Samsung on Monday admitted that it has failed to gain ground in the tablet market while Apple’s iPad continues to proliferate at an increasing pace. Speaking with reporters at Mobile World Congress, a Samsung product strategy executive stated plainly that Samsung has a lot of work to do if it hopes to gain ground with its tablet portfolio. “Honestly, we’re not doing very well in the tablet market,” Samsung’s Hankil Yoon said, according to CNET. Read on for more.
Yoon seemed confident that Samsung’s new Galaxy Note would be a huge hit — he said he believes Samsung will ship 10 million 5-inch Notes — but despite its supersized stature, the Galaxy Note is still a smartphone. The executive also thinks the larger Galaxy Note 10.1 tablet will be a success, and he says original Galaxy Tab 10.1 owners will upgrade to the Note.

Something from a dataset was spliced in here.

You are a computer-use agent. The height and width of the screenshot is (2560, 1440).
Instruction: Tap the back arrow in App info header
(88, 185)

“The best thing to survive in the market is to kill your products,” Yoon told CNET. “We want to stay competitive in the market.” The only problem, however, is that the Galaxy Note 10.1 isn’t really a Tab 10.1 killer. It’s basically a Galaxy Tab 10.1 with a faster processor and an S Pen.
We were fans of Samsung’s S Pen stylus when we reviewed the original Galaxy Note, and the technology is even better suited for a full-sized tablet like the Note 10.1. The S Pen itself might not be a big enough draw for the mass market, however, and the Note tablet doesn’t have much in the way of innovation to offer users beyond its stylus technology.

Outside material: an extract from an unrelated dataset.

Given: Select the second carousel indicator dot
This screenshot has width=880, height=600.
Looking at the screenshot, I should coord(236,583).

Samsung also announced its Galaxy Tab 10.1 sequel from Mobile World Congress this week, the Galaxy Tab 2 (10.1), and we were not impressed with that slate either. The updated version of the original Tab 10.1 is hardly worthy of the term “update,” and it even moves backward in some respects.
It’s good to know that Samsung recognizes that it has some serious work to do if it hopes to truly compete in the tablet space, but we don’t view its device announcements this week as a good start. Samsung still has a surprise up its sleeve, however, and we’re hoping it can manage some substantial specification and design updates to support what should be an amazing display in its upcoming flagship tablet.